(Brief):
Extract every line below that contains the word "dropdown".

(Lines with target coordinates)

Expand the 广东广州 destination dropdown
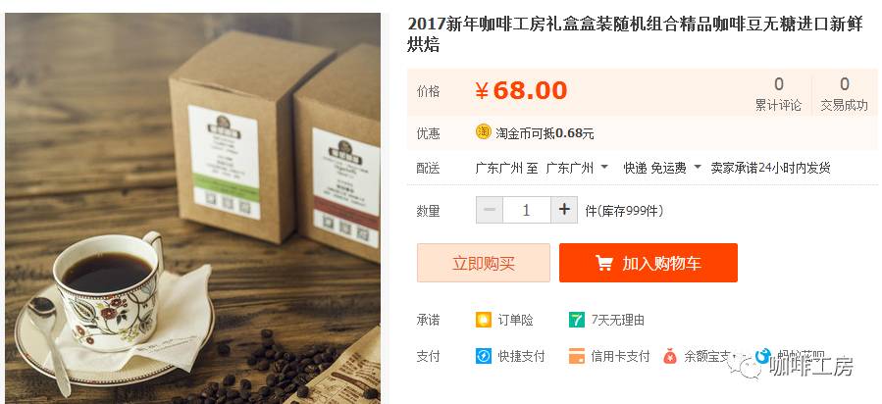This screenshot has height=404, width=882. coord(577,168)
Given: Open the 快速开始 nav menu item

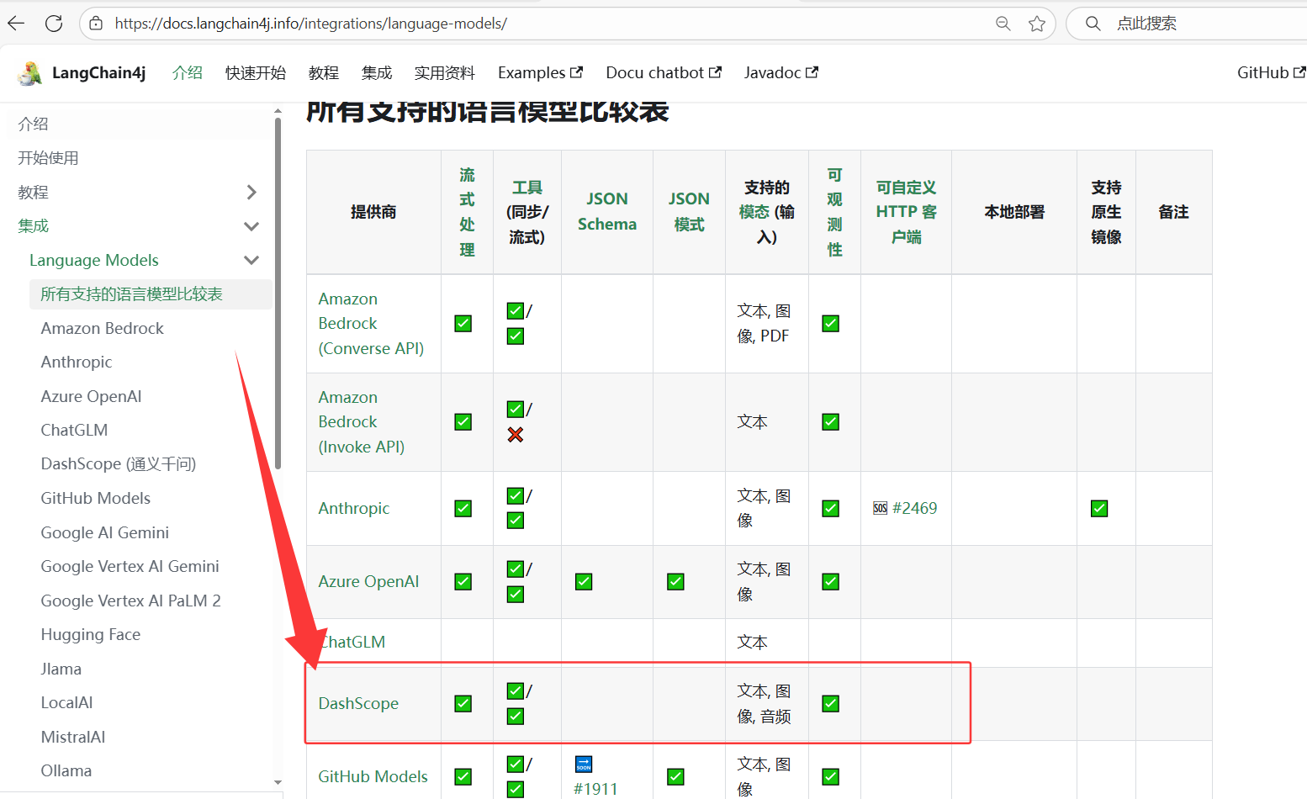Looking at the screenshot, I should point(256,73).
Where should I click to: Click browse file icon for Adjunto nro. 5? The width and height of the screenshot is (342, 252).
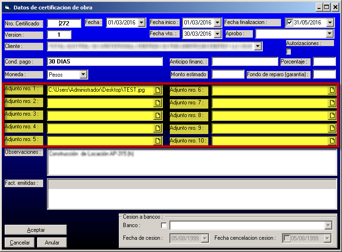(x=158, y=141)
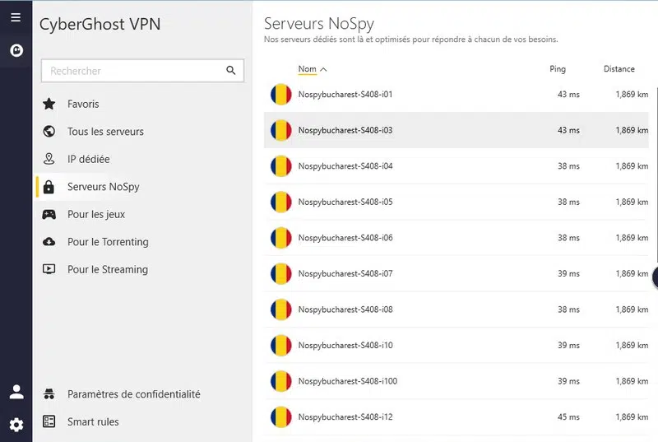This screenshot has height=442, width=658.
Task: Select Serveurs NoSpy menu item
Action: click(x=103, y=187)
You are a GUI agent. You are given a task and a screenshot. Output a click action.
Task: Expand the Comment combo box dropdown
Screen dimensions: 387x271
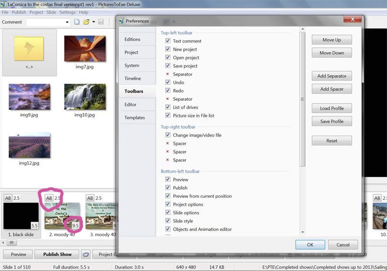[x=67, y=22]
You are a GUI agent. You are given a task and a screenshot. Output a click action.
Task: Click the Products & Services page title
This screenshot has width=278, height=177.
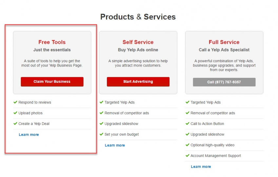click(138, 17)
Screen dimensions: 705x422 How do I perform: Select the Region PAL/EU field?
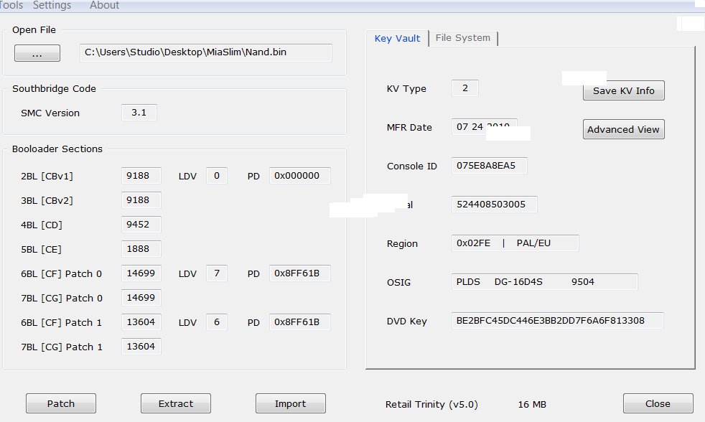pyautogui.click(x=515, y=243)
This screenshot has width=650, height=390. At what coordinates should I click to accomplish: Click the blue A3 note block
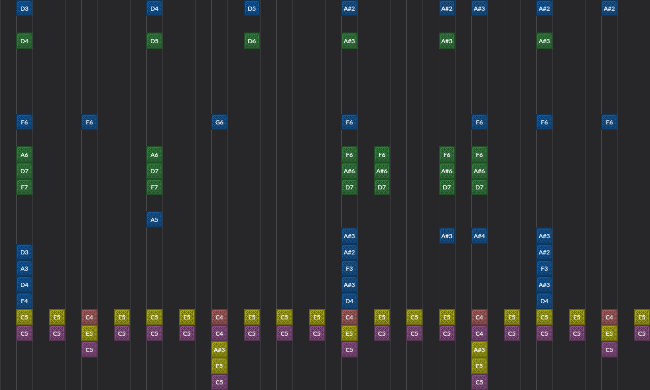(x=24, y=269)
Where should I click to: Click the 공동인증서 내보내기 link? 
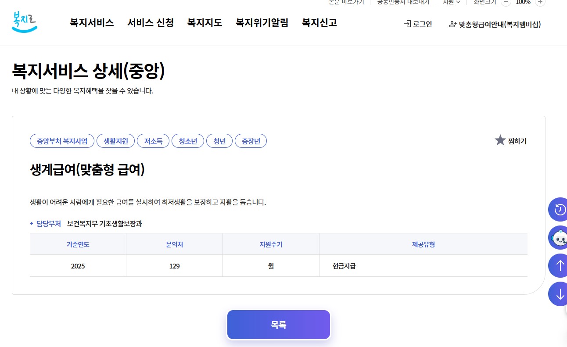pos(402,2)
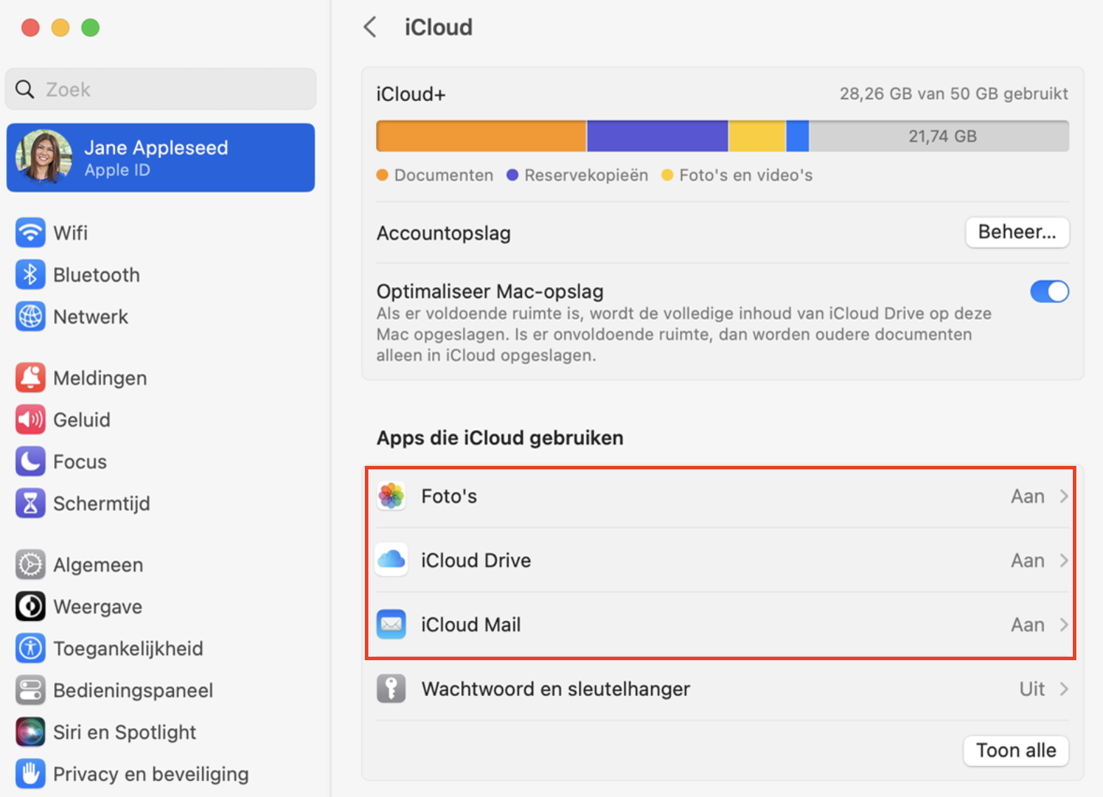Image resolution: width=1103 pixels, height=797 pixels.
Task: Select the Bluetooth icon in the sidebar
Action: click(30, 274)
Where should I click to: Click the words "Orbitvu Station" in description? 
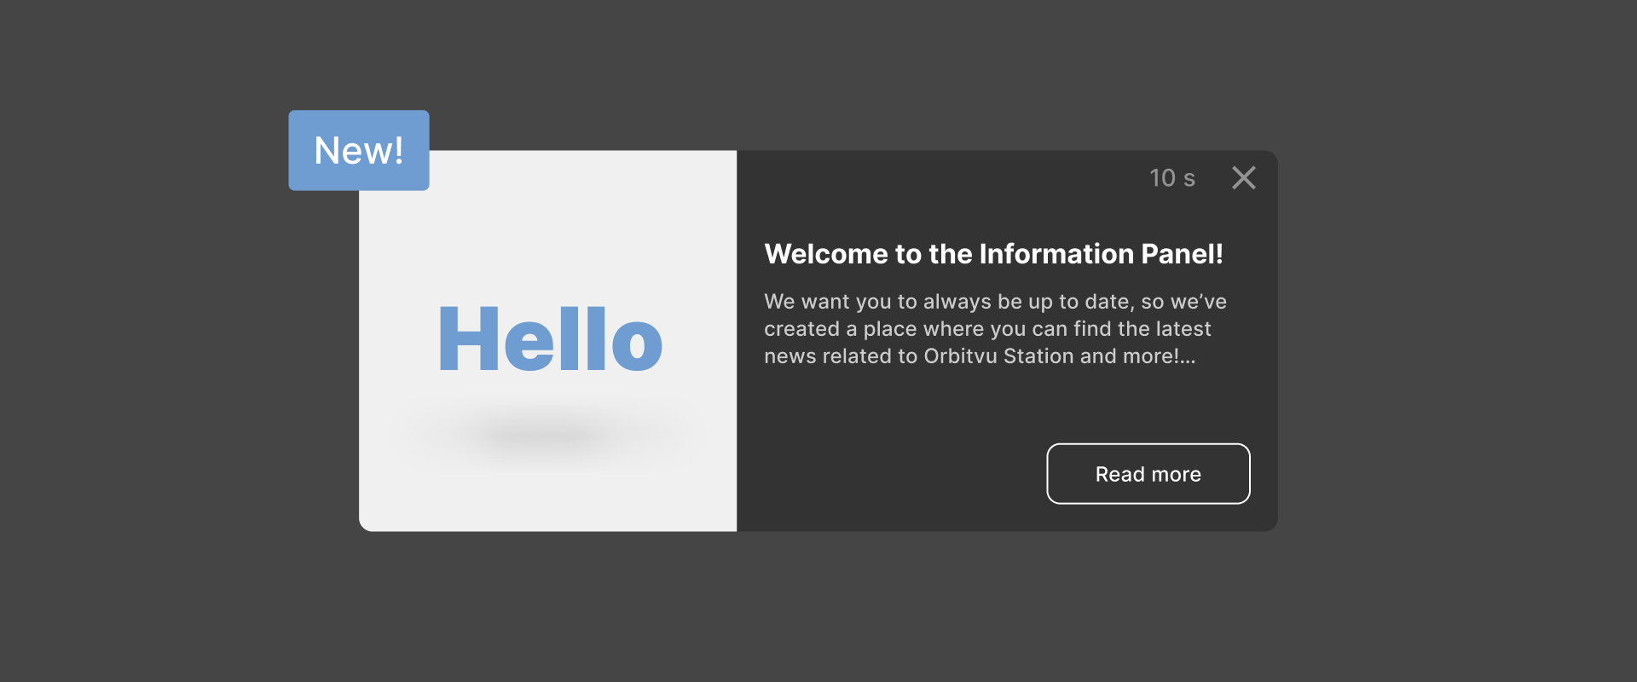coord(998,356)
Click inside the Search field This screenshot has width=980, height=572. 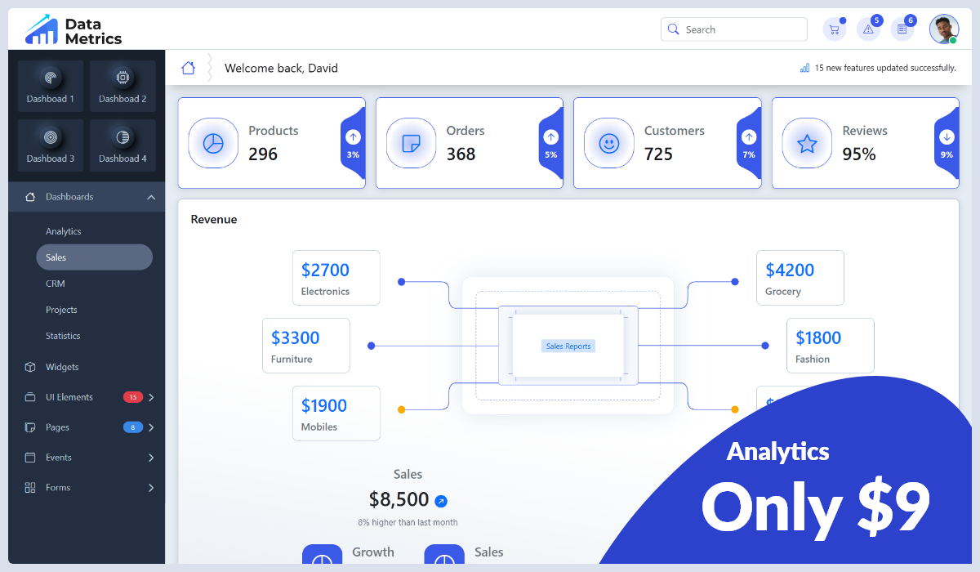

(Output for this task):
Expand the 广东广州 destination dropdown
Task: Expand the Comment combo box dropdown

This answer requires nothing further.